**AUSZUFÜHRENDE AUFGABE**
Ändere bitte in den Zeilen von der Zeile mit „Image resolution: width=1568 pixels, height=556“ bis zur Zeile mit „I will 627,287.“ jedes „accomplish“ in „achieve“. Gib nur diese Zeilen wieder und lass alles andere unverändert.

**BEREITGESTELLTES MATERIAL**
------------------------------------------------------------

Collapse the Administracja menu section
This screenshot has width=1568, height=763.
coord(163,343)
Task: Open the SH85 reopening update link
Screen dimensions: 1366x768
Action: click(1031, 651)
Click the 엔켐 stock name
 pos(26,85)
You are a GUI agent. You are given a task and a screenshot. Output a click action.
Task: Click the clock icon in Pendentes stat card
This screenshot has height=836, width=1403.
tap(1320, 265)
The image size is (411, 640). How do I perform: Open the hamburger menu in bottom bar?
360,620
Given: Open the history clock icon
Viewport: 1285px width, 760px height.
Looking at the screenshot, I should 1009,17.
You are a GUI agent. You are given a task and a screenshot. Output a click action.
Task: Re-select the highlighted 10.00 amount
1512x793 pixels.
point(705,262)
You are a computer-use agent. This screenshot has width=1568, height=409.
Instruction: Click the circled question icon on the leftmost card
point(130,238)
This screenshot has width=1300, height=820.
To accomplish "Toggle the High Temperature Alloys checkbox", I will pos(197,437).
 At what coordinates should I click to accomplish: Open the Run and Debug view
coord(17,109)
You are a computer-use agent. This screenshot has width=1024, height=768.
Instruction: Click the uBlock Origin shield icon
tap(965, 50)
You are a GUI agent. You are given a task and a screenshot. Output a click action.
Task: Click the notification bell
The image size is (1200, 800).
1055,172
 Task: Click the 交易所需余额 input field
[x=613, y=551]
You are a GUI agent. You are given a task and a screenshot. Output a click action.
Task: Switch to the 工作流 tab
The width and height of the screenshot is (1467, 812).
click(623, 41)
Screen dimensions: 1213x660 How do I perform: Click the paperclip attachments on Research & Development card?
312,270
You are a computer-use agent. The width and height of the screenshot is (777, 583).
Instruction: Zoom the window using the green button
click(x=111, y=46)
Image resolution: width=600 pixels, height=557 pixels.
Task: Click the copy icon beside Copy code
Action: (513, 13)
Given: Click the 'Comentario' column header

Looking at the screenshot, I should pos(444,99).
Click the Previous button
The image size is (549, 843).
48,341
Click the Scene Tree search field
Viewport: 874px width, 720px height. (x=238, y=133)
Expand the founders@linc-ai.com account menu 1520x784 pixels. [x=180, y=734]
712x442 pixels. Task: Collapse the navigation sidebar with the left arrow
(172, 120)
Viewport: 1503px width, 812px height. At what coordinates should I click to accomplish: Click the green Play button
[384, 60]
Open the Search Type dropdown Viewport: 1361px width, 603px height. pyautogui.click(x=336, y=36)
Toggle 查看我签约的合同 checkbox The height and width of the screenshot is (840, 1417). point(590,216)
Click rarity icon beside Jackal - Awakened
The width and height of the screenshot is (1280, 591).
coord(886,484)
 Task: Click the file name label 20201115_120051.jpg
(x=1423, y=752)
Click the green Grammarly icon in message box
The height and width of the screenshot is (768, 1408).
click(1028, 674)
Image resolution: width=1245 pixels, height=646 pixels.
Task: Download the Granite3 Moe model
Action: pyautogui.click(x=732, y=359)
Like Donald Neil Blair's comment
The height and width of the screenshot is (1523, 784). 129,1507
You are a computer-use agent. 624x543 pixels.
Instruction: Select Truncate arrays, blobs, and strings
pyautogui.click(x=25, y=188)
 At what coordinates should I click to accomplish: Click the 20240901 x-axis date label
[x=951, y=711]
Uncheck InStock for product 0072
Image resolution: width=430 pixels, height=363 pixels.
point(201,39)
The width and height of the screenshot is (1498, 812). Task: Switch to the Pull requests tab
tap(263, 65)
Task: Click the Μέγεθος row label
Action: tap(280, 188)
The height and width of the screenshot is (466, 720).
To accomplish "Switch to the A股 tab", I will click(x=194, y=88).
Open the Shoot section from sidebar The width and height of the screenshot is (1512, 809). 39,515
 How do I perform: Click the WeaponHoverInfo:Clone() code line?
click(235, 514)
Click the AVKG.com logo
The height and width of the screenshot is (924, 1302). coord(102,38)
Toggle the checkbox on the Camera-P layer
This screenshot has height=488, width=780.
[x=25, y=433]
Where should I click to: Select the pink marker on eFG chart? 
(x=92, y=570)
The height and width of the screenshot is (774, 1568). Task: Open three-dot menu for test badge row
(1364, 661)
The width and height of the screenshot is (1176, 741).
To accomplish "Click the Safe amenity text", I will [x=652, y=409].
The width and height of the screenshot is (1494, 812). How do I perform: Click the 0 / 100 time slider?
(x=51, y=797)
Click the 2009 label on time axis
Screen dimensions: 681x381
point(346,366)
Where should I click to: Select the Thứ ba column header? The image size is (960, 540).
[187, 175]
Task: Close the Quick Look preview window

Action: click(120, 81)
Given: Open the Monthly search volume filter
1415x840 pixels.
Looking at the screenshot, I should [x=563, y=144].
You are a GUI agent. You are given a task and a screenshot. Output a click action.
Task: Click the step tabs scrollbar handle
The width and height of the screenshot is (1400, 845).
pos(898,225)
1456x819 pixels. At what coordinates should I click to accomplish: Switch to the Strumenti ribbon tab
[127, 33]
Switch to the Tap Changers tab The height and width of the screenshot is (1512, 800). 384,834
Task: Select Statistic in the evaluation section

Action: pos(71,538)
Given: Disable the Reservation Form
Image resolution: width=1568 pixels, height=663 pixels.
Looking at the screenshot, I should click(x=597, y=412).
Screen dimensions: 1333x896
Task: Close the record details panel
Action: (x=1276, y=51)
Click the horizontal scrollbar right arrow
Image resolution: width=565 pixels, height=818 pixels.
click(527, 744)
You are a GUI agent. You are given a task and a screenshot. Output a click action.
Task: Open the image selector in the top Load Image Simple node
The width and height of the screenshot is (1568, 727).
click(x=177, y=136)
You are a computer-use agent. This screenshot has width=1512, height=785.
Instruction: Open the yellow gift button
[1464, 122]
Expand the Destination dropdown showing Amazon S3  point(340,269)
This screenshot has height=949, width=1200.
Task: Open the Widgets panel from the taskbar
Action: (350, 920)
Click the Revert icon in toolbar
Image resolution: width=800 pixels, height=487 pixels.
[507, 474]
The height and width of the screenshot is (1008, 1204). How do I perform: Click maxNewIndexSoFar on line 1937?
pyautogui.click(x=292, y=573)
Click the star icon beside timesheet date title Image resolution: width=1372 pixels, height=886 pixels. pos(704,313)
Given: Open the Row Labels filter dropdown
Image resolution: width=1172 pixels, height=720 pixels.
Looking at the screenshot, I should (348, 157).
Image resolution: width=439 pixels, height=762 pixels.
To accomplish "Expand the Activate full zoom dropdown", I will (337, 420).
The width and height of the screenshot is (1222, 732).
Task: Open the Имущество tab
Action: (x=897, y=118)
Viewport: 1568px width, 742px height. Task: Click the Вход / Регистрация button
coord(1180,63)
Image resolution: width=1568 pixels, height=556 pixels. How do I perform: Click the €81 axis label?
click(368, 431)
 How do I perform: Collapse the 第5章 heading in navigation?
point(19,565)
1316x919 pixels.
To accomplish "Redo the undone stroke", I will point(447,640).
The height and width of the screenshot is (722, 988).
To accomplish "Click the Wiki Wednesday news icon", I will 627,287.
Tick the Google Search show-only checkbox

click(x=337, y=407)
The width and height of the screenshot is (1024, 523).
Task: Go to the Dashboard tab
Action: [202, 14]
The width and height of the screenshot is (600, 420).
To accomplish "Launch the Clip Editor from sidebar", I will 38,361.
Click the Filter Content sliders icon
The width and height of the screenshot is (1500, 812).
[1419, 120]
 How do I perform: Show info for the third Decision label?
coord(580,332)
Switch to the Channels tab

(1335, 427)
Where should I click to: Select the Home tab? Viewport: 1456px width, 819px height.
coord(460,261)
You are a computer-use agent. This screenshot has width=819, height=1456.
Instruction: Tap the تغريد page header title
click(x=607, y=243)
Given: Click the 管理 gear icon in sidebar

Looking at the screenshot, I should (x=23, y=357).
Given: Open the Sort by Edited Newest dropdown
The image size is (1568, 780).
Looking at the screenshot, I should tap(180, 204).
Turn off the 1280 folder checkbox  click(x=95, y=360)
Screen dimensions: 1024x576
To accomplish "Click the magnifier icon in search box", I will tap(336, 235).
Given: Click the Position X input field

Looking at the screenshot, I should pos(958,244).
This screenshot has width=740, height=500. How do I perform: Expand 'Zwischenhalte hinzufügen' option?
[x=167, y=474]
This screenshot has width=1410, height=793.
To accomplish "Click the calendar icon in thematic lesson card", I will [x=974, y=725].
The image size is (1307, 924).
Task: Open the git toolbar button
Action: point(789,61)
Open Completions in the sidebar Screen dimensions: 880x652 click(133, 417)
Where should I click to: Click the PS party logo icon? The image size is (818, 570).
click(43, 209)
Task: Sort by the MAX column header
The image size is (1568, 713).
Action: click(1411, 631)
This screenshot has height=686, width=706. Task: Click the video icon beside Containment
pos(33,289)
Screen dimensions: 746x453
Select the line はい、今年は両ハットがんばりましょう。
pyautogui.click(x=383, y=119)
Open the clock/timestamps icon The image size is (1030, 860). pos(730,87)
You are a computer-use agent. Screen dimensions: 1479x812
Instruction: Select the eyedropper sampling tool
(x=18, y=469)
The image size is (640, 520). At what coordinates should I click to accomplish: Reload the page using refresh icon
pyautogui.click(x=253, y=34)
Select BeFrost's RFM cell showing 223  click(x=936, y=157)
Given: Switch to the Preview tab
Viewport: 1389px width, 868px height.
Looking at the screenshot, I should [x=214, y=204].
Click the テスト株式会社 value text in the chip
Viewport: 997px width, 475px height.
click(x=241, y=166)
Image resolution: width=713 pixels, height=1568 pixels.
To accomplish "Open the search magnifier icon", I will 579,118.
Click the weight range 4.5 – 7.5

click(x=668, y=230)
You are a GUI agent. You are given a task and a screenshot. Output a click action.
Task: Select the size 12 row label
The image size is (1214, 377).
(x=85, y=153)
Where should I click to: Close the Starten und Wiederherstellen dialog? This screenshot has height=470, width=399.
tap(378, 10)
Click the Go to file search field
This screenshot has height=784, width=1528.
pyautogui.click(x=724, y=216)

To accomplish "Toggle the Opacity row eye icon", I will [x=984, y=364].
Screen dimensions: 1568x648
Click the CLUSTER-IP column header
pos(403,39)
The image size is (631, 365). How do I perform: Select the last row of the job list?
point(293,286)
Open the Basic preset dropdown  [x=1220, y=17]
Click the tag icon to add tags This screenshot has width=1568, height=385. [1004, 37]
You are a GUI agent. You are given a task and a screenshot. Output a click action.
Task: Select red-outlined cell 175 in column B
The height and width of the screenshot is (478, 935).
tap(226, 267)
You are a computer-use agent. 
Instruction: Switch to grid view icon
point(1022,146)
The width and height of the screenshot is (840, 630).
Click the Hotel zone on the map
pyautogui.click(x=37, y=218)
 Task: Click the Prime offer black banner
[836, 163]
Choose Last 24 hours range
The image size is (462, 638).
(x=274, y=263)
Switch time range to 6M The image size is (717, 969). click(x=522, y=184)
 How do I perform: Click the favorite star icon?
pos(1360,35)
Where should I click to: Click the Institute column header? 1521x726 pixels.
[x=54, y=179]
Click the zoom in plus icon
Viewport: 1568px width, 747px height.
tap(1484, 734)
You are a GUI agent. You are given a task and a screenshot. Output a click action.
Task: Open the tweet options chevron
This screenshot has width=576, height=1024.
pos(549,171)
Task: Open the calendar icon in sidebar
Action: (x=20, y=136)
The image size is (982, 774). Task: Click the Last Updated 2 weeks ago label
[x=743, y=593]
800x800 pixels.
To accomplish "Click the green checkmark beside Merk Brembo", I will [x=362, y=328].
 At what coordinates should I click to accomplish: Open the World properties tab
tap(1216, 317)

------------------------------------------------------------

**VOLLSTÄNDIGE ANTWORT**
Image resolution: width=1568 pixels, height=556 pixels. How do I perform: Click the €81 axis label?
click(368, 431)
 How do I perform: Collapse the 第5章 heading in navigation?
point(19,565)
1316x919 pixels.
To achieve "Redo the undone stroke", I will point(447,640).
The height and width of the screenshot is (722, 988).
To achieve "Click the Wiki Wednesday news icon", I will 627,287.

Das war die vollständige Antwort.